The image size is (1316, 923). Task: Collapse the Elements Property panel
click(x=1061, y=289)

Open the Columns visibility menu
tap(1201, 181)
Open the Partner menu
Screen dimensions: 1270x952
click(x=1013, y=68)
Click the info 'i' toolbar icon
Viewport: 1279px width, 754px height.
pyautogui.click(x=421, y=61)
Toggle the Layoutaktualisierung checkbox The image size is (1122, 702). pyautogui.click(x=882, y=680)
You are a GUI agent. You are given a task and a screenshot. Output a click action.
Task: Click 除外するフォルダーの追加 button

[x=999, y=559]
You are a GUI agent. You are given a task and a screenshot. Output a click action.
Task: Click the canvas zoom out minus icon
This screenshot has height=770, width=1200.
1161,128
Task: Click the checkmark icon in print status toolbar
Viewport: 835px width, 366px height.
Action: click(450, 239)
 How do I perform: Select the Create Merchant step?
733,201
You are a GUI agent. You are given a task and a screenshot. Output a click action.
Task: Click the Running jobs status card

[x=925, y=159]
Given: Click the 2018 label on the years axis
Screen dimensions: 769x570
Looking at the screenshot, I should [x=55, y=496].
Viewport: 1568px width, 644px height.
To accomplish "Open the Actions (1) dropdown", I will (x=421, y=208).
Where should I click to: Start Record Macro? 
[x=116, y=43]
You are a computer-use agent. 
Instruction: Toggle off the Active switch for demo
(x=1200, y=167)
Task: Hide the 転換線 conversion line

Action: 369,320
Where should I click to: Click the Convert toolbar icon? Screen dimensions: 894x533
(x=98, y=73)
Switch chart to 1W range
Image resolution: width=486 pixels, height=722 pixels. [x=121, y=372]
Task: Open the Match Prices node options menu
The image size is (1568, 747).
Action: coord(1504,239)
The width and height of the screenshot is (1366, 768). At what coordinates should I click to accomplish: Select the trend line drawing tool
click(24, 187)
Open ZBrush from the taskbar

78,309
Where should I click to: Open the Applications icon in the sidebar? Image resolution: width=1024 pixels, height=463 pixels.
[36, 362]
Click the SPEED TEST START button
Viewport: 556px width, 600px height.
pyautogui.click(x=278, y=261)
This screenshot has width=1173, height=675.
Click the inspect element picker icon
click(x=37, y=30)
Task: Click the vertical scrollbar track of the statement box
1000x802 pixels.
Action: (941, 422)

########################################

== Aim of the task ==
Of the entries above, repeat exactly the lines from the line with "Screen dimensions: 769x570" through the line with "You are a computer-use agent.", both of them included.

== Written solution ==
Screen dimensions: 769x570
Looking at the screenshot, I should [x=55, y=496].
Viewport: 1568px width, 644px height.
To accomplish "Open the Actions (1) dropdown", I will (x=421, y=208).
Where should I click to: Start Record Macro? 
[x=116, y=43]
You are a computer-use agent. 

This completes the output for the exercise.